The arrest warrant for Putin’s war crimes can be seen as a framing of attitudes toward Putin in much of the world. It is a shift from words (condemnation) and deeds (assistance to Ukraine) to a legal assessment. 

It is an assessment of Putin’s actions—his new status symbol, if you will—albeit with delayed legal consequences for him. All the other status symbols that Putin possessed were issued not to him but to the country he represents.

The “Hague Curtain”

Whoever has interacted with post-Soviet Russian politicians has interacted not just with them. Washington or Beijing or Brussels were not talking just to Boris Yeltsin or Vladimir Putin. They were talking to an immense chunk of the globe, to Russia’s oversized nuclear arsenal, to a permanent seat on the UN Security Council. All those things Russia has inherited; it has not won or deserved them. 

Russia’s inherited military-political dominance in Central Asia and the South Caucasus and its reputation as an important cultural, scientific, sporting, and energy-exporting power also helped. To mutual benefit, countries traded with Russia and helped develop its oil and gas sector and other exports that too were inherited from the Soviet Union. The Soviet-European oil and gas bridge was created in partnership with Western countries. 

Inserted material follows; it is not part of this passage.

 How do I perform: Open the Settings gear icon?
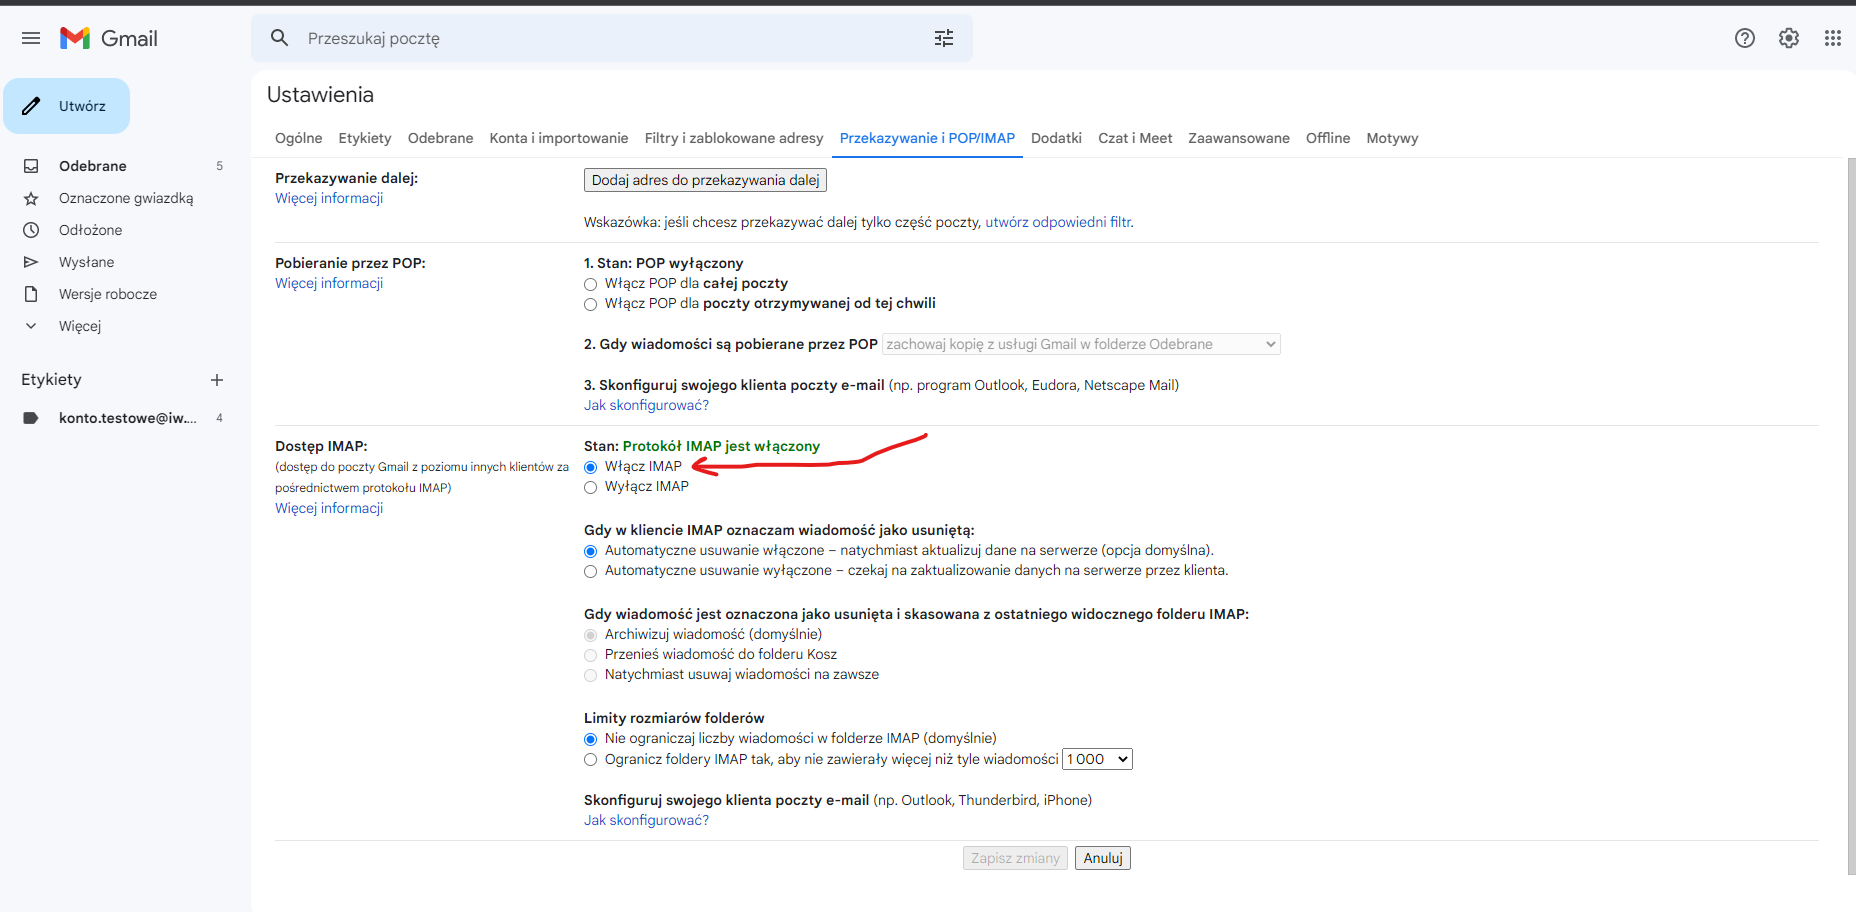coord(1788,38)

All this inheritance was accompanied by a status symbol, Yeltsin’s and later Putin’s membership in the G8. This was partly compensation for agreeing to the expansion of Western institutions in Europe and partly an advance. It was assumed that Russia, even if it did not join NATO and the European Union (yes, even EU membership was discussed), would become a friendly industrialized democracy over time. 

It is hard to believe that the current Russian leader is a former member of this club. Most likely, Russian leaders, even future ones, will never return to this group. But of course, the G7 is not the end of the story. As many as 123 countries are now dangerous for Putin to visit: countries that are members of the International Criminal Court (ICC) in the Dutch city of The Hague. Seen from the Kremlin, a new “curtain” has descended across the world—the Hague Curtain, to use the Iron Curtain analogy. This boundary runs between the countries that recognize the ICC and those that do not.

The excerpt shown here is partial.